**What is expected**
Word for word, copy the line that contains "Instruction: Click the" and each line after it in the data below. Pictures stay out of the copy.

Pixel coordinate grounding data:

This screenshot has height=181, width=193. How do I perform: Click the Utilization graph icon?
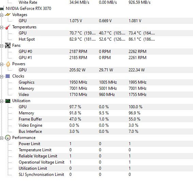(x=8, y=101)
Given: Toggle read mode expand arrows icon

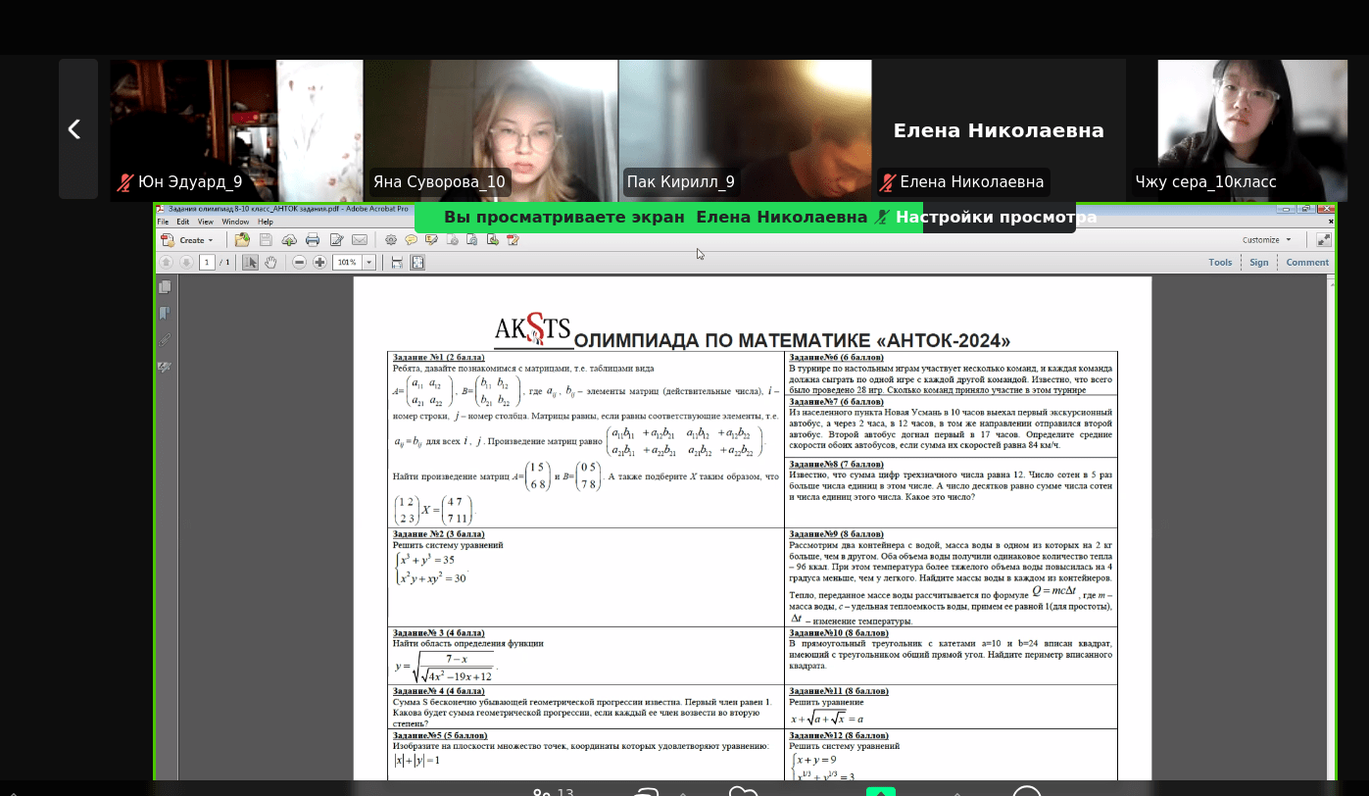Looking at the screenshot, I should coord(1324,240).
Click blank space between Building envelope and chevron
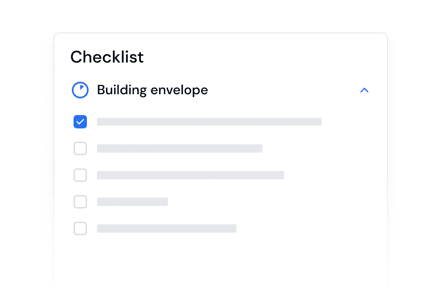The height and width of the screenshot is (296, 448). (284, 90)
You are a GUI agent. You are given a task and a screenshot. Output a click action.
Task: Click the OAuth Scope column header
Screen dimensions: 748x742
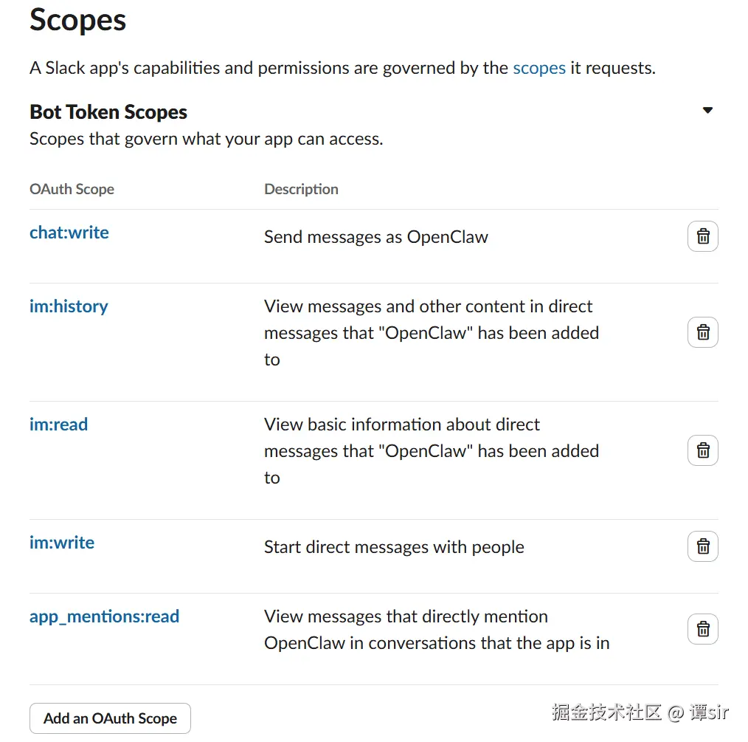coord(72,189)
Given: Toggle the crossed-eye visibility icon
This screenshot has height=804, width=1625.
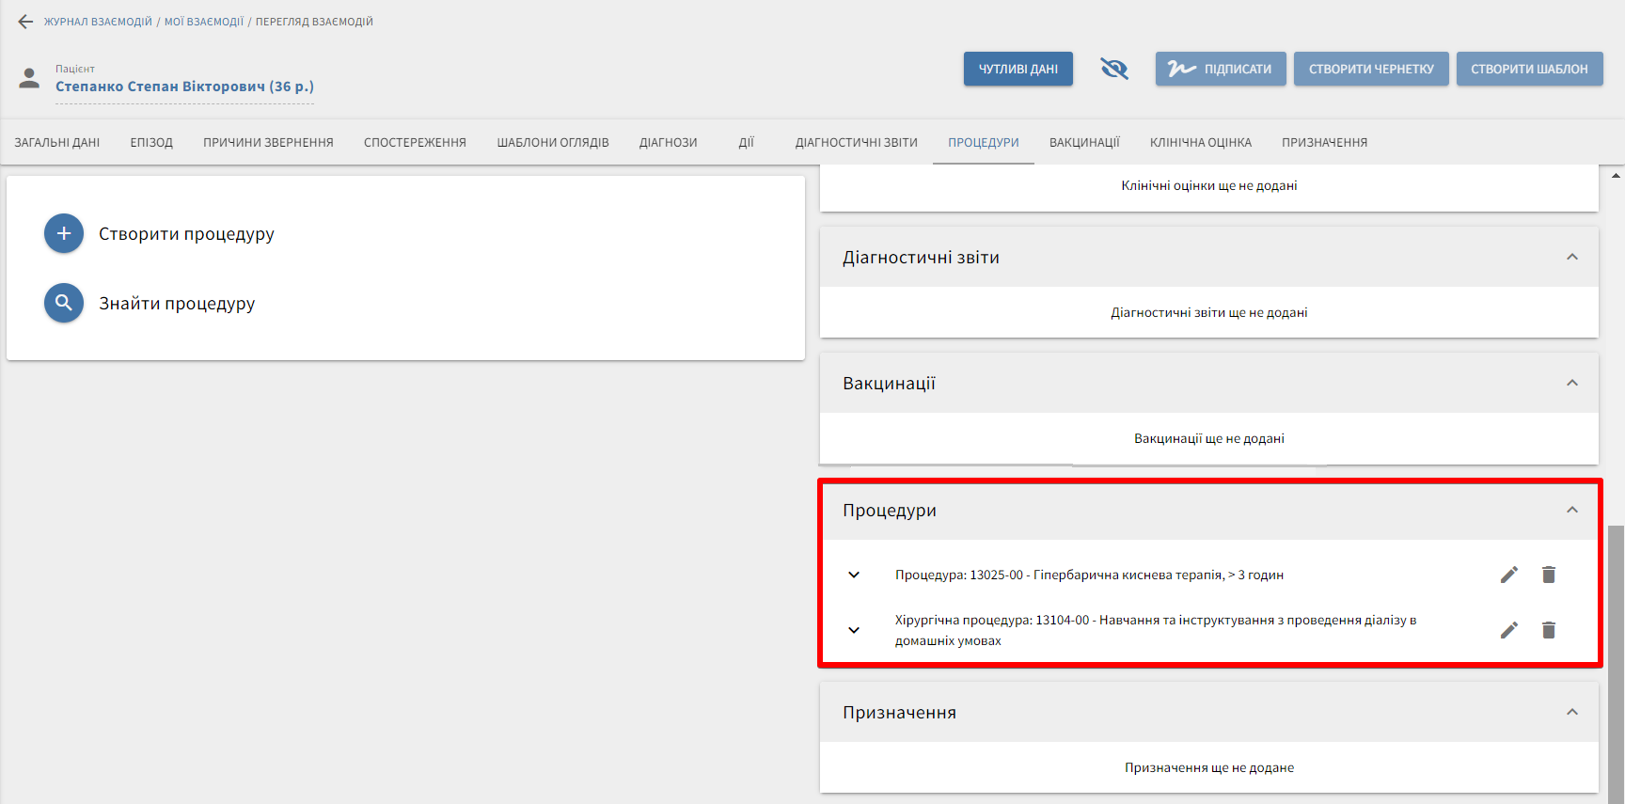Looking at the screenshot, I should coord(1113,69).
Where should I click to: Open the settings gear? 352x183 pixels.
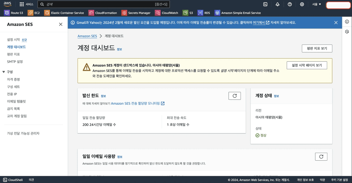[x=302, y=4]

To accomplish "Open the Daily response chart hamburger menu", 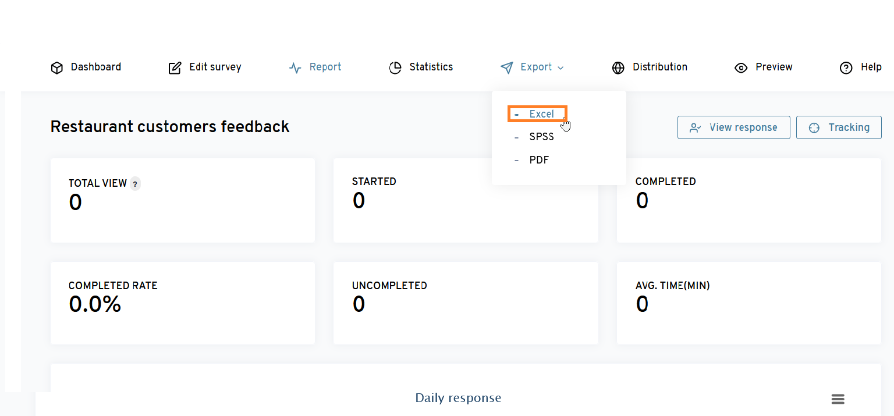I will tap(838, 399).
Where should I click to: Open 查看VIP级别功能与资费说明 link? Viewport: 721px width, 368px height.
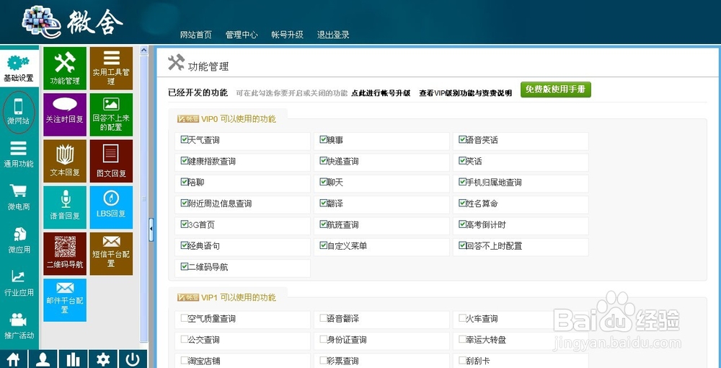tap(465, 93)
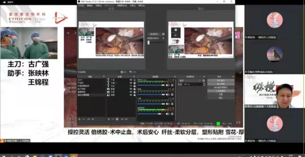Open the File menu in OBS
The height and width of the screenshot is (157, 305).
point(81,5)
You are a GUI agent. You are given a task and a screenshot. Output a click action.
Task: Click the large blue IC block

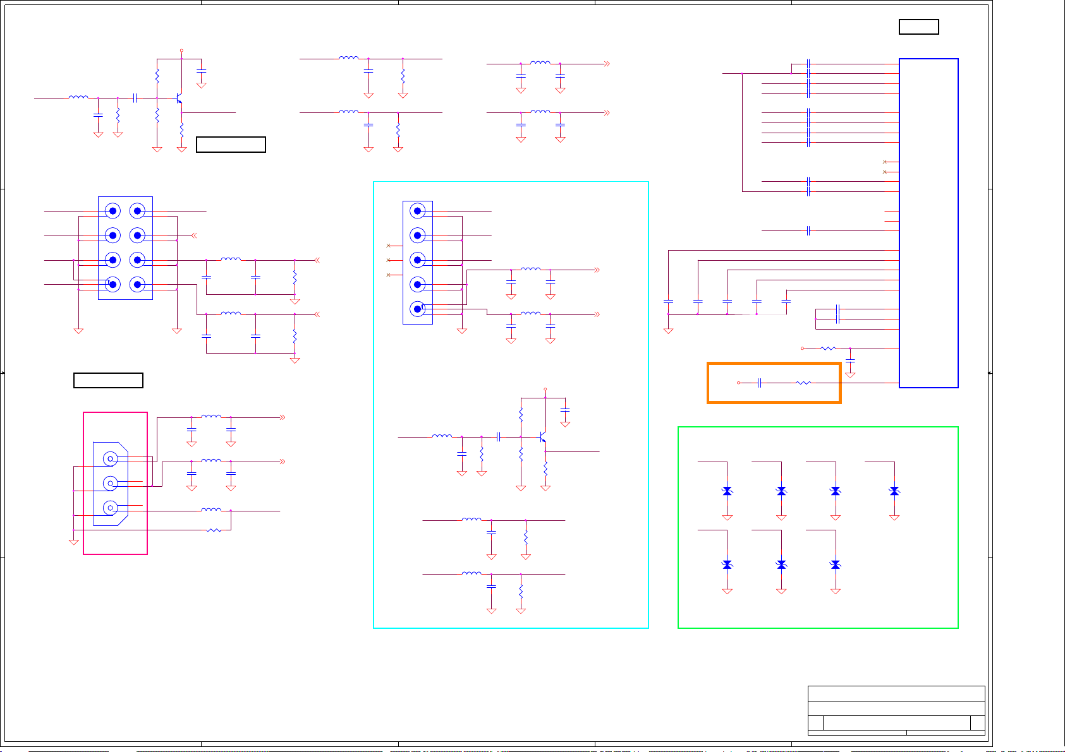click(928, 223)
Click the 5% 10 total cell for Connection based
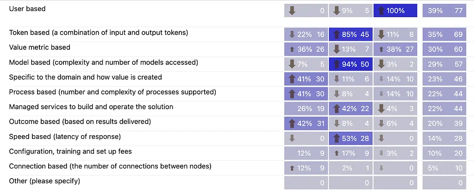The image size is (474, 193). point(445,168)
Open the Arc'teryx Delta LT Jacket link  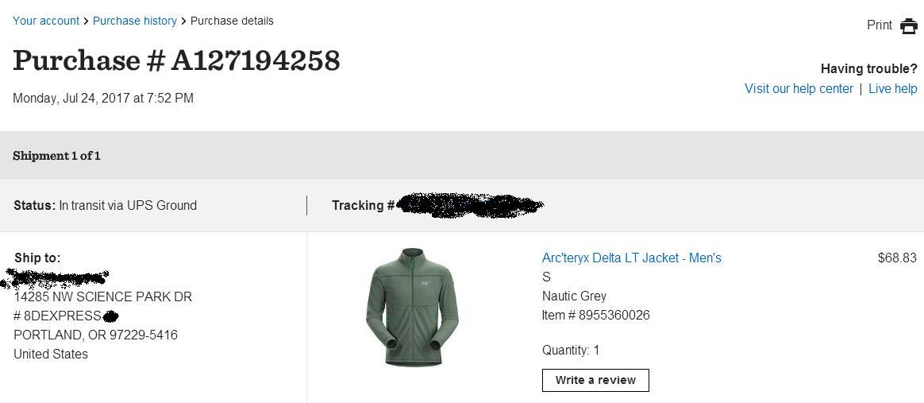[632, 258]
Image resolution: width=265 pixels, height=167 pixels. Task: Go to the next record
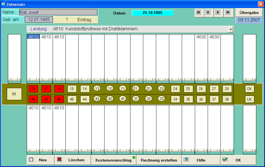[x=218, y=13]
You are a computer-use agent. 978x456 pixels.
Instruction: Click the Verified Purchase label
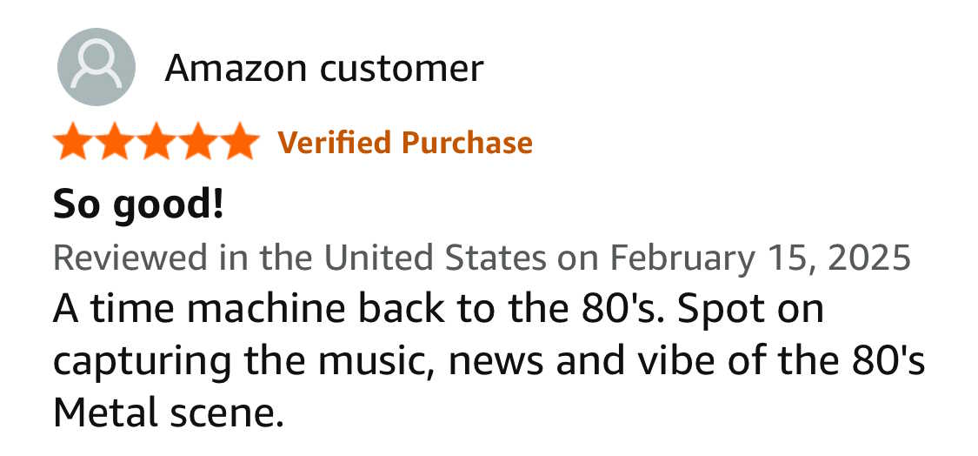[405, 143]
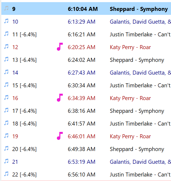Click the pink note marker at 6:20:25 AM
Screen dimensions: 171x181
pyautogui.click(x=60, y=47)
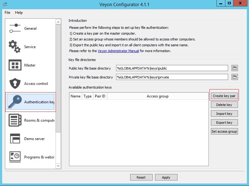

**Exercise response**
Instruction: Click the Verified Purchase label
[405, 143]
Click the pink note marker at 6:20:25 AM
Screen dimensions: 171x181
pyautogui.click(x=60, y=47)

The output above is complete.